Give the part of the listing that runs from the line containing "Where should I" through the end of the listing as a numbered list, skipping blank lines and leaving out the pictures.

Dataset entries
════════

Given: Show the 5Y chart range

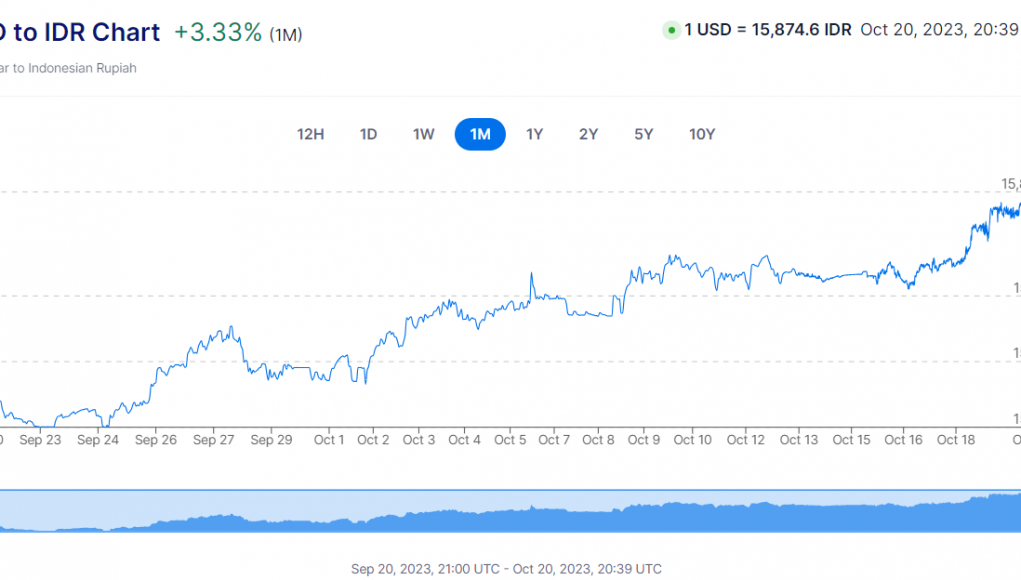Looking at the screenshot, I should click(643, 134).
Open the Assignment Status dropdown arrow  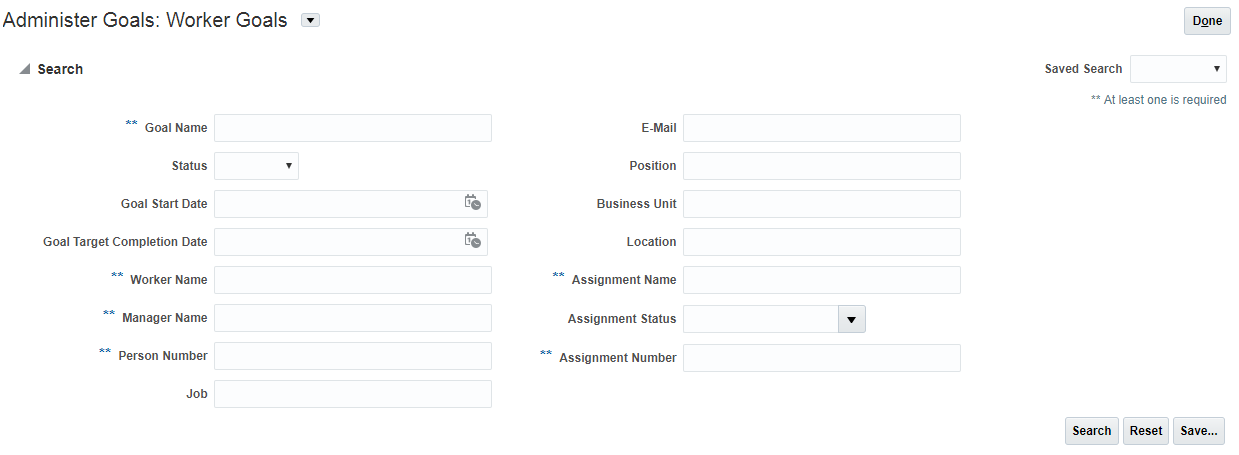(851, 319)
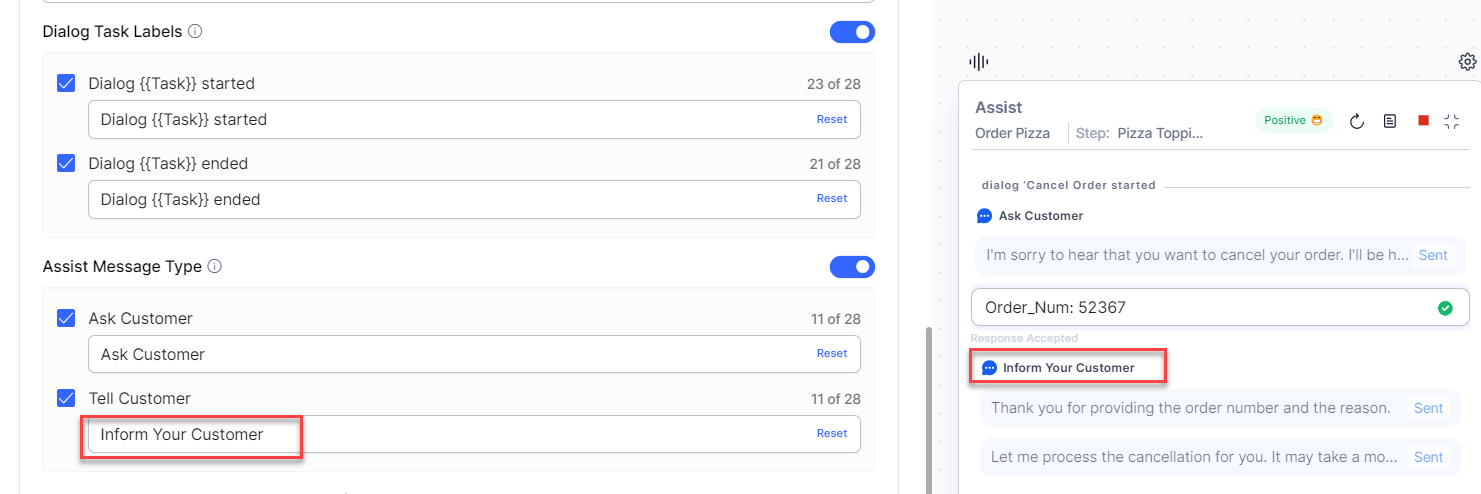Uncheck the Ask Customer checkbox
This screenshot has width=1481, height=494.
pos(67,318)
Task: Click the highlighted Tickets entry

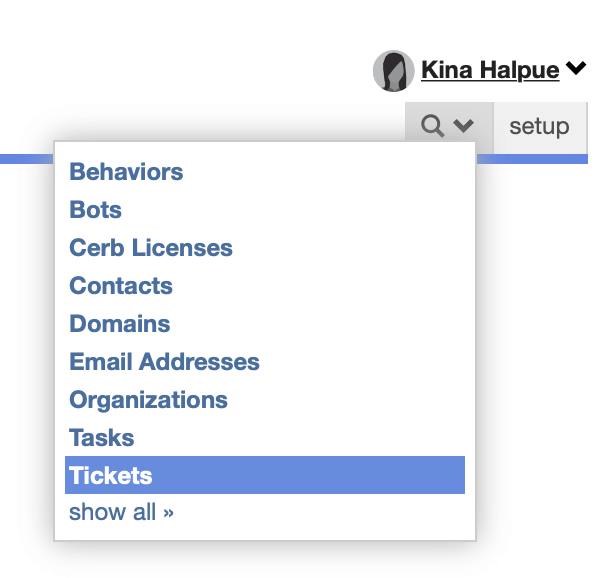Action: [x=265, y=475]
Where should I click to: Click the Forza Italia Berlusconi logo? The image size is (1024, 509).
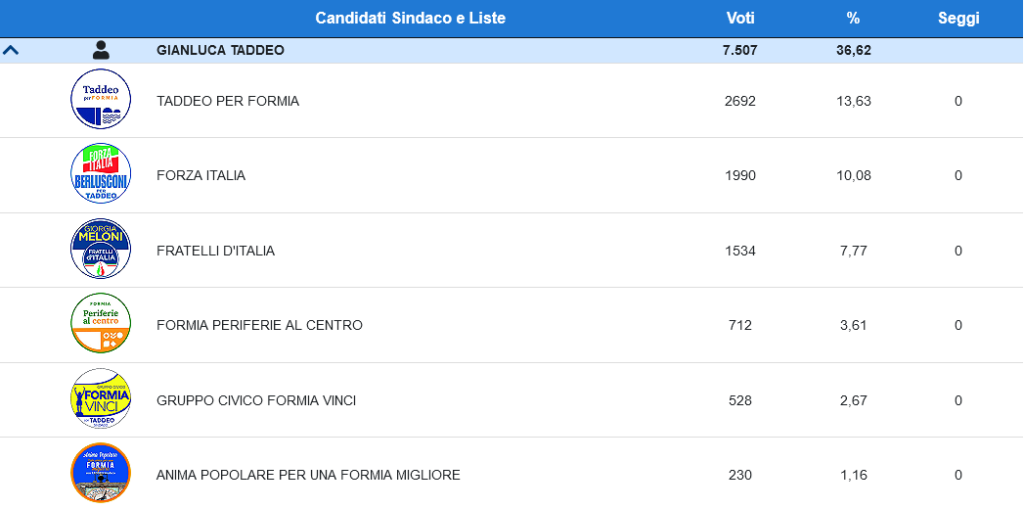click(x=101, y=175)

════════

◆ Solution for this problem
1. Where should I click to: Click the Forza Italia Berlusconi logo? The image size is (1024, 509).
2. click(x=101, y=175)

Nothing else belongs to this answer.